Safeguards for both issues benefit from an organizational culture reinforced through training at orientation and annually thereafter. Staff should be aware of reporting mechanisms (eg, anonymous hotlines), employee and professional assistance programs, self-reporting protocols, and treatment and rehabilitation options.10,12,29,47,72,91 Other system-wide safeguards described in Table 3 should also be considered. Detection of transactional discrepancies does not automatically indicate diversion, but recurrent discrepancies indicate a weakness in controlled-drug management and should be rectified; diversion prevention is a responsibility of all departments, not just the pharmacy.

Hospitals have several motivations to actively invest in safeguards. Drug diversion is a patient safety issue, a patient privacy issue (eg, patient records are inappropriately accessed to identify opportunities for diversion), an occupational health issue given the higher risks of opioid-related SUD faced by HCWs, a regulatory compliance issue, and a legal issue.31,41,46,59,78,98,99 Although individuals are accountable for drug diversion itself, hospitals should take adequate measures to prevent or detect diversion and protect patients and staff from associated harms. Hospitals should pay careful attention to the configuration of healthcare technologies, environments, and processes in their institution to reduce the opportunity for diversion.
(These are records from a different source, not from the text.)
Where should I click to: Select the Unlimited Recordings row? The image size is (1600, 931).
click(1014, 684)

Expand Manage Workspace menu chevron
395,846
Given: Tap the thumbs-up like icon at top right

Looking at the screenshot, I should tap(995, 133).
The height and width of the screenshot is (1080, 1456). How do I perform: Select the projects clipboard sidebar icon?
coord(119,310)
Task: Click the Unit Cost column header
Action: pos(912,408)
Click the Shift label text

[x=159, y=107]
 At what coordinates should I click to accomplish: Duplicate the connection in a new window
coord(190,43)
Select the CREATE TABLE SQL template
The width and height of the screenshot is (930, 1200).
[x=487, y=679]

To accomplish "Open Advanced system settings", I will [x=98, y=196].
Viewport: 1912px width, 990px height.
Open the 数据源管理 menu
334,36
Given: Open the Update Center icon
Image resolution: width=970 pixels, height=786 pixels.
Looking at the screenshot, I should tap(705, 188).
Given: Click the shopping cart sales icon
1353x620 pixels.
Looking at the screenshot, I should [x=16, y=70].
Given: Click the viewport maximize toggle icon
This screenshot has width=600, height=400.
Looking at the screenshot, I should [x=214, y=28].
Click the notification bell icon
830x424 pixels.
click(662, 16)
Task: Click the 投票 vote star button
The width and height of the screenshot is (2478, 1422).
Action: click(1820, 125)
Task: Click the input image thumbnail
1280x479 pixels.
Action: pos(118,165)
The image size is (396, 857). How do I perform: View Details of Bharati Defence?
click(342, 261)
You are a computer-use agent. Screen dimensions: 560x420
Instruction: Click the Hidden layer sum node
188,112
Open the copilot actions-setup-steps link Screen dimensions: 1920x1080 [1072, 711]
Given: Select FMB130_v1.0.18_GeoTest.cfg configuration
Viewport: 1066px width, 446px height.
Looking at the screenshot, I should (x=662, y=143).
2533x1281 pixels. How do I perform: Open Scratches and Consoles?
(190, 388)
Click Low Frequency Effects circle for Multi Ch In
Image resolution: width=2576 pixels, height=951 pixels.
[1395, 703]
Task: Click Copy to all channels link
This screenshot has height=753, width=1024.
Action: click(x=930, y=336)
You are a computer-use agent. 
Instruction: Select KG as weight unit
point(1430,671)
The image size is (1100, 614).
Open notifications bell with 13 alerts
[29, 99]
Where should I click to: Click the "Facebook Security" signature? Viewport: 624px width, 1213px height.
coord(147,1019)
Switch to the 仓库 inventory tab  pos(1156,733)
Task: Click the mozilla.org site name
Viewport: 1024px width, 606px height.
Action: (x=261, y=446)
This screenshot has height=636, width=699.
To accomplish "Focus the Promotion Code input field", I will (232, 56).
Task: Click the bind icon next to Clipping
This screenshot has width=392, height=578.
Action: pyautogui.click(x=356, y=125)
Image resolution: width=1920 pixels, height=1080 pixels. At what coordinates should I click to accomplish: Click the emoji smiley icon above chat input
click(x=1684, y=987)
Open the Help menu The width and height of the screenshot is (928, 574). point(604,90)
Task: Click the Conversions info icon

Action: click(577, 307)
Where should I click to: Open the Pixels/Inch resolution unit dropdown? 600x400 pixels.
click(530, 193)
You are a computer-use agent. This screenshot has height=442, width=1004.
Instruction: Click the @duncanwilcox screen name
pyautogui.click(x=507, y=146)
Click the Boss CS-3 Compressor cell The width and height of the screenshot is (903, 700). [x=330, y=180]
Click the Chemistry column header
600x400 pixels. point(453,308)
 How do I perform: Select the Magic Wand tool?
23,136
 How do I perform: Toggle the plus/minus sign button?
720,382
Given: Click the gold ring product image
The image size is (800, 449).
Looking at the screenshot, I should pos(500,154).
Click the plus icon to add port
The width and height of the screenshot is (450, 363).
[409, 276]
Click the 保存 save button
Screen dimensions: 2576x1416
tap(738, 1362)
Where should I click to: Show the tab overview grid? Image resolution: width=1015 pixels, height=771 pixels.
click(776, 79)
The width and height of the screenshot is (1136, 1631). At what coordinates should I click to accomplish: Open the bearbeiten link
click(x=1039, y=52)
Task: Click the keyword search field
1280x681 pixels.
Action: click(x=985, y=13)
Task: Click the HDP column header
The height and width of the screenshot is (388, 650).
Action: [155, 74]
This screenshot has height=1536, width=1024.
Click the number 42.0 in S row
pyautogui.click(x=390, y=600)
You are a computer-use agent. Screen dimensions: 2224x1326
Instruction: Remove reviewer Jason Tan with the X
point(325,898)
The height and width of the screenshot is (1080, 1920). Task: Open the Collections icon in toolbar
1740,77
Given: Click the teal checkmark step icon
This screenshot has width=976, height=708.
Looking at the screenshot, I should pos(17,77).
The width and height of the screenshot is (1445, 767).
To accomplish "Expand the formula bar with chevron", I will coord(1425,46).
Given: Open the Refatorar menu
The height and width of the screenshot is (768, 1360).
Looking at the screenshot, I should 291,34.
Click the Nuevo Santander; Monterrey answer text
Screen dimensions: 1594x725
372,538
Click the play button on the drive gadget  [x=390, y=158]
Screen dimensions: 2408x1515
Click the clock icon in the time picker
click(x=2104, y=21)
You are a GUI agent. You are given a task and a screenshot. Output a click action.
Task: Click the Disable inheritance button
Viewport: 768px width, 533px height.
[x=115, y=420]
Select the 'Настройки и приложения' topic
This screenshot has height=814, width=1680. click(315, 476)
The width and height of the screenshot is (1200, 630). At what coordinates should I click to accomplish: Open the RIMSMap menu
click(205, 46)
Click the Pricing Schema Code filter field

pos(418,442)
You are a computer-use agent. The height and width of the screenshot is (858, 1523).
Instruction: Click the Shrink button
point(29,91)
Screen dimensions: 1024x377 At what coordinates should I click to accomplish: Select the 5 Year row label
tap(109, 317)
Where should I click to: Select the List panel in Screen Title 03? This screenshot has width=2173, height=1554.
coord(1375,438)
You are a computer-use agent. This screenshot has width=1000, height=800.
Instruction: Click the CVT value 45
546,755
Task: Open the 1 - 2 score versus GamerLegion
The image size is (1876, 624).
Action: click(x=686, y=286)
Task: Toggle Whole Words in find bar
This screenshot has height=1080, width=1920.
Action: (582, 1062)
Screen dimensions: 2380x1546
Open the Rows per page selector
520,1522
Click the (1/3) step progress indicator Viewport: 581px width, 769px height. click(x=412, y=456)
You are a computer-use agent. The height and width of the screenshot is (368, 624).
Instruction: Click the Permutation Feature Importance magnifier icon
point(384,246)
Our study has several limitations. We did not include articles prior to 2005 because we captured a sizable amount of literature with the current search terms and wanted the majority of the studies to reflect workflow based on electronic health records and medication ordering, which only came into wide use in the past 15 years. Other possible contributors and safeguards against drug diversion may not be captured in our review. Nevertheless, thorough consideration of the two underlying issues described will help protect hospitals against new and emerging methods of diversion. The literature search yielded a paucity of controlled trials formally evaluating the effectiveness of these interventions, so safeguards identified in our review may not represent optimal strategies for responding to drug diversion. Lastly, not all suggestions may be applicable or effective in every institution.